Saat saya dan Sakamaki mengamati kawanan bonobo menikmati buah boleka—sejenis ke­ranji Afrika yang buahnya lebih kecil—dia me­­ngenalkan nama setiap bonobo. Betina di sana, yang terlihat sedang berahi, kami panggil Nova, katanya. Dia terakhir melahirkan tahun 2008; area genitalnya yang membengkak se­cara mencolok, seperti bantal jambon yang ditempelkan ke pantat, menunjukkan ke­siapannya untuk dibuahi lagi.

Betina yang ini Nao, katanya, sangat tua, sangat senior. Nao memiliki dua anak betina, yang sulung masih bersama kelompok ini. Dan betina di sana, Kiku namanya, juga sangat senior, dengan tiga anak jantan dalam kelompok ini. Salah satu anaknya Nobita—mudah dikenali, tutur Sakamaki, dari badannya yang besar dan jari tangan kanan serta kedua kakinya yang buntung, dan biji pelirnya yang hitam.
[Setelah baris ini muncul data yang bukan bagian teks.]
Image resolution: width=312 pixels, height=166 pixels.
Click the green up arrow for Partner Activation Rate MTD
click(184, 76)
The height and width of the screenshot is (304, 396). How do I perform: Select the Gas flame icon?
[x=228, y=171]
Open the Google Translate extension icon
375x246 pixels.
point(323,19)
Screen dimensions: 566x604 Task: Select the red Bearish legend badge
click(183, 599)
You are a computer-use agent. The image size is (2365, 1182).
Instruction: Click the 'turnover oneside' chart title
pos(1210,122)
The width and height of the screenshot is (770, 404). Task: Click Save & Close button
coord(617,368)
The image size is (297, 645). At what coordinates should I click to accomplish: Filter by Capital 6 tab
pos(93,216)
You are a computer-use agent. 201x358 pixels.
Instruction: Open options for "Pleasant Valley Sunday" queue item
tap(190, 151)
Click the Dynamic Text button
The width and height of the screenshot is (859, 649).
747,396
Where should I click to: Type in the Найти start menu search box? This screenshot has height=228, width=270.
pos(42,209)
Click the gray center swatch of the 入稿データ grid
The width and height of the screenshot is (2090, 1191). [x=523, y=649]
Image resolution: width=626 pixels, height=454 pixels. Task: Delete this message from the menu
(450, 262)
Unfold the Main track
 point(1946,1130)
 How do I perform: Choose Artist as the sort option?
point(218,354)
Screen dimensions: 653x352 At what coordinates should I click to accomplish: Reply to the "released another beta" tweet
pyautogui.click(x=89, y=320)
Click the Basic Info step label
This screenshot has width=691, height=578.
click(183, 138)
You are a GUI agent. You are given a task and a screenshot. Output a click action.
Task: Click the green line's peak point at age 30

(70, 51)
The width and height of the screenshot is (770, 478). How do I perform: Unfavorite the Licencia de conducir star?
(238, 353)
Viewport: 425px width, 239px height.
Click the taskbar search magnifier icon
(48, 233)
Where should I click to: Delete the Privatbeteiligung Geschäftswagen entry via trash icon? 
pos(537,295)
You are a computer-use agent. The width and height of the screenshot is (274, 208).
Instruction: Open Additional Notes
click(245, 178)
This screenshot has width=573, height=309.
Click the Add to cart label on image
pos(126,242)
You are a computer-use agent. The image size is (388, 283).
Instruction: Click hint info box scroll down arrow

Jarinya buntung akibat kena jerat. Nobita tampaknya menjadi jantan utama, meski pengakuan status jantan utama dalam kelompok bonobo tidak terlalu berarti.!break!

Sekarang kami mengikuti bonobo ke dalam rumpun pohon musanga, dan satwa ini sibuk melahap buahnya yang hijau berair. Tiba-tiba pecah adu mulut antara Nobita dan jantan lain, Jiro. Kiku, induk Nobita yang sudah sepuh, bergegas datang untuk membela anaknya. Jiro yang gentar menghadapi keduanya pun mundur. Dia merajuk di pohon tak jauh dari situ.

Menarik, catat Sakamaki, sekalipun Nobita jantan terbesar dalam kelompok ini, namun tetap dibela induknya saat berkelahi. Empat puluh menit kemudian, ketika ke­ributan terdengar lagi, Sakamaki menunjukkan sumber keriuhan itu: seekor Anomalurus (satwa pengerat yang bisa terbang, seperti walangkopo), berusaha menyelamatkan diri di batang pohon, sementara beberapa bonobo datang memburu.

Saat bonobo mendekat, sang Anomalurus meluncur terbang. Kemudian kami melihat Anomalurus kedua. Meskipun demikian, beberapa saat kemudian bonobo lain melihatnya, dan kelompok itu pun menyerbu dengan teriakan ganas sang pemangsa. Seekor bonobo memanjat batang itu dengan susah-payah. Sang Anomalurus bergegas naik enam meter lagi, semudah tokek merayap di dinding.

Begitu terkepung oleh kawanan bonobo yang haus darah, satwa pengerat kecil itu pun meluncur terbang di antara cabang dan semak untuk menyelamatkan diri. “Perilaku berburu—sangat jarang terjadi,” kata Sakamaki. “Jadi, Anda sangat beruntung.” Belum lagi setengah hari saya di Wamba, anggapan saya terhadap bonobo sudah dikacaukan oleh realitas, kontras, dan komplikasi.

Bonobo memang membingungkan orang sejak pertama diteliti. Pada 1927, ahli zoologi Belgia bernama Henri Schouteden memeriksa tengkorak dan kulit milik satwa aneh dari Kongo Belgia, yang dikira simpanse betina dewasa. Tahun berikutnya, ahli zoologi Jerman, Ernst Schwarz, mengunjungi museum Schouteden.